Reading text:
╔══
For the sixth year in a row, I made my pilgrimage to Henderson, NV for the Silverman Full Distance Triathlon. I had some pretty high expectations going into the race but knew that it would be hard to meet my ultimate goal with the training I had going in. While running a few marathons here and there make great long runs, I had no other running since the beginning of September. And on a marathon course that brutal, the run would be a huge question mark. In the end, I came away with a 25 minute PR, a new respect for mountain biking as an appropriate method of training for any cycling event and the realization that after 12 laps of the run course, I should know better then to try to fake it! I was disapointed with my run, but still satisfied with the race. The weather conditions were challenging this year, warmer then most people expected (myself included) and with a lovely wind coming from the south most of the day. I was the second women, finishing in 11:39:11, which is the fifth fastest time for the race. Monique Sawicki won, finishing in 11:32:35, the third fastest time for the race. I can also (jokingly) say that I am the only woman to ever defend a title at Silverman! But for the first Pro, not first overall.
The race morning dawned with a light breeze and high thin clouds. Had my normal breakfast of oatmeal, made some coffee and orange juice and took my time eating. Hoping the clouds would stay away, I made my final pre-race prep in T2. Pump up the tires, fill aero bottle, get fluids on bike, tools on bike, ect. Took the time to get a photo with all five time finishers - wished everyone in the group good luck. It would be nice to have the seven of us intact at the end of the day. There was a lot of nervous energy in transition this year - more then in past years. There were also a lot of first time Silverman athletes, all of them nervous about the course. After that, it was time to get into my wetsuit and head down to the water.
Swim - goal 0:57:00
I based my goal off my swim time from last year and the fact that I'd been getting in the water a lot more this year. I didn't need to go any faster then last year, just about the same pace. But last year, we were in Lake Mead and the water was smooth as glass and the swimming was easy. Not so much with Lake Las Vegas. It was a deep water start, just east of the bridge spanning the lake. That made for some good views for the specators, I'm sure. The starting line was guarded by a row of Stand Up Paddle boarders. Like all Silverman volunteers, they were just awesome and fun to talk to prior to the start.
At the sound of the gun, we were off. With a narrow starting channel and nearly 300 registered athletes (I don't know if all 300 started) it was a bit of a scrum right away. I fought off the guys, found some open water pretty quickly and struck out along the bouy line. First thing I noticed was that those bouys went a darn long way into Lake Las Vegas! Way further then any of my Xterras! There were plenty of yellow capped guys and white capped relays around, but no green caps. The water was pretty murky and as we approached the wider section of the lake, the chop picked up just a little. I settled into a good pace, resolved to ignore the line of guys tickling my toes and started counting off the bouys. Finally, I reached the yellow turning bouys for the full distance race and got a good chance to look around. There was one green cap about 25 yards back. It had taken forever to get to that point, and I was ready to get out of the water. But I had another mile to swim, at least. I was also getting frustrated with the guys behind me. Again, tried to ignore them and focus on my stroke, my pacing and my breathing. My back was starting to tighten up just a little, but it wasn't bad. What was bad was the mental distractions. I wasn't focusing on the swim anymore - daydreaming about the people walking on the sides of the lake, the volunteers and finally getting those darn guys off my feet. At last - under the bridge and back to the dock. Volunteers were waiting to drag me out of the water and I was off to T1. First woman out of the water and the flat part was over.
╚══
Dataset excerpts:
╔══
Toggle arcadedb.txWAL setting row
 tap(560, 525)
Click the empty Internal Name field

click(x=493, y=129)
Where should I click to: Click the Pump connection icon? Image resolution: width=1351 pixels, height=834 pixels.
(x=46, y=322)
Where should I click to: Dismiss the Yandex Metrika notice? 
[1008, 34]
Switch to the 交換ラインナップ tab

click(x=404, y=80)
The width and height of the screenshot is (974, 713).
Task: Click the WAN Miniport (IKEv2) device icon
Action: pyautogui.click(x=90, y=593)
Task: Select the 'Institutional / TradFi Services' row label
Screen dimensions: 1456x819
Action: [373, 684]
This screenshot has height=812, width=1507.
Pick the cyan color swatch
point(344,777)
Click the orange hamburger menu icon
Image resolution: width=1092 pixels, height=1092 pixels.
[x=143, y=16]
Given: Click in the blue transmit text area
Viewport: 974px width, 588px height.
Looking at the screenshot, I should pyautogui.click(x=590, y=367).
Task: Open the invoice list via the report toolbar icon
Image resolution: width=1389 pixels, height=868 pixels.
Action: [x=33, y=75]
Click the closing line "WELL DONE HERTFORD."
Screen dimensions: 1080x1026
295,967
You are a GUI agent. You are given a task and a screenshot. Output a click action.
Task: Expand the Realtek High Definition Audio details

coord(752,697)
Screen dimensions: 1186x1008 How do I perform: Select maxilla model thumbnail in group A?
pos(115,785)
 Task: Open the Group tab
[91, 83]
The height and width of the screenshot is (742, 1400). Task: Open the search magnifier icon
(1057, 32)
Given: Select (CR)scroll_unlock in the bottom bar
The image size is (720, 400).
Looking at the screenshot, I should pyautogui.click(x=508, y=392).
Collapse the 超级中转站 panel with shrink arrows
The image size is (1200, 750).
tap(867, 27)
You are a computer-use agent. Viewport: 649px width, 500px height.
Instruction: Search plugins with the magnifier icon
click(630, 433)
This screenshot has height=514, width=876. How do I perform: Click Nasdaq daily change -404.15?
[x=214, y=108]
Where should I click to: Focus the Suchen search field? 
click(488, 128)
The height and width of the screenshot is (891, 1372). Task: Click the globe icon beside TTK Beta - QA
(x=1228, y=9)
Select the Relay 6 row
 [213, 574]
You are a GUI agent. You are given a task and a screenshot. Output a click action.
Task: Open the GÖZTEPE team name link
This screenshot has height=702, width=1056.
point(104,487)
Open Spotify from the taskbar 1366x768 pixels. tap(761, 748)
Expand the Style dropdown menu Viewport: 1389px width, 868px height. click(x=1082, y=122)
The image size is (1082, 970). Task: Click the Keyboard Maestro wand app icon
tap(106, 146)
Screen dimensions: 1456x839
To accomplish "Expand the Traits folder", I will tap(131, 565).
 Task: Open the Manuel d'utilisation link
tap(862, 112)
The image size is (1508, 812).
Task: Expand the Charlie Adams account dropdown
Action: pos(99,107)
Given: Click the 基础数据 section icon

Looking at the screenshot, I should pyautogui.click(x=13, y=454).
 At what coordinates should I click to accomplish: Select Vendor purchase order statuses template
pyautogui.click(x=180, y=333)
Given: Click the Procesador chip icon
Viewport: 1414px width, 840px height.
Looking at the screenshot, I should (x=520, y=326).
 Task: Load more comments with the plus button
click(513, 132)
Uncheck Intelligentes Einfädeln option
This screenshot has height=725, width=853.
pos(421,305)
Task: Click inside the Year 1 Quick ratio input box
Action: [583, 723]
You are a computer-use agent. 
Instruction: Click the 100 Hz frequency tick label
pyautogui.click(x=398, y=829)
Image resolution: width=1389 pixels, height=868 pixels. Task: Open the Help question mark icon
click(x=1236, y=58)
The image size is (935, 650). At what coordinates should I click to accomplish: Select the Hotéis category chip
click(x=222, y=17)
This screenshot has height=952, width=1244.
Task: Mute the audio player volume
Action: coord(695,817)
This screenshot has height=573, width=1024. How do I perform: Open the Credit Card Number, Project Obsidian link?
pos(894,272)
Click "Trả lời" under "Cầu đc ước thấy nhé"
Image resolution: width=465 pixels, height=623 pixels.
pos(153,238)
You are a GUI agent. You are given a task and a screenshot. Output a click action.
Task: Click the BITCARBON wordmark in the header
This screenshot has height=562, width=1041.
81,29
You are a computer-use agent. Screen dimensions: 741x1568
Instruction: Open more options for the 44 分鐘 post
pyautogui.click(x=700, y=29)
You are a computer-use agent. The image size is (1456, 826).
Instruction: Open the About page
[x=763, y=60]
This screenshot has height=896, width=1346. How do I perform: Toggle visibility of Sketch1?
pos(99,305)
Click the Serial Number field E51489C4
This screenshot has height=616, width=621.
╚══
Work to complete:
(A) In the race report, what finishing time did Monique Sawicki record?
(B) Repeat word for word the part of the race report that opens with the words containing "The race morning" and closes with "to the water.".
The rows play no part in this exercise.

Answer list:
(A) Monique Sawicki finished in 11:32:35.

(B)
The race morning dawned with a light breeze and high thin clouds. Had my normal breakfast of oatmeal, made some coffee and orange juice and took my time eating. Hoping the clouds would stay away, I made my final pre-race prep in T2. Pump up the tires, fill aero bottle, get fluids on bike, tools on bike, ect. Took the time to get a photo with all five time finishers - wished everyone in the group good luck. It would be nice to have the seven of us intact at the end of the day. There was a lot of nervous energy in transition this year - more then in past years. There were also a lot of first time Silverman athletes, all of them nervous about the course. After that, it was time to get into my wetsuit and head down to the water.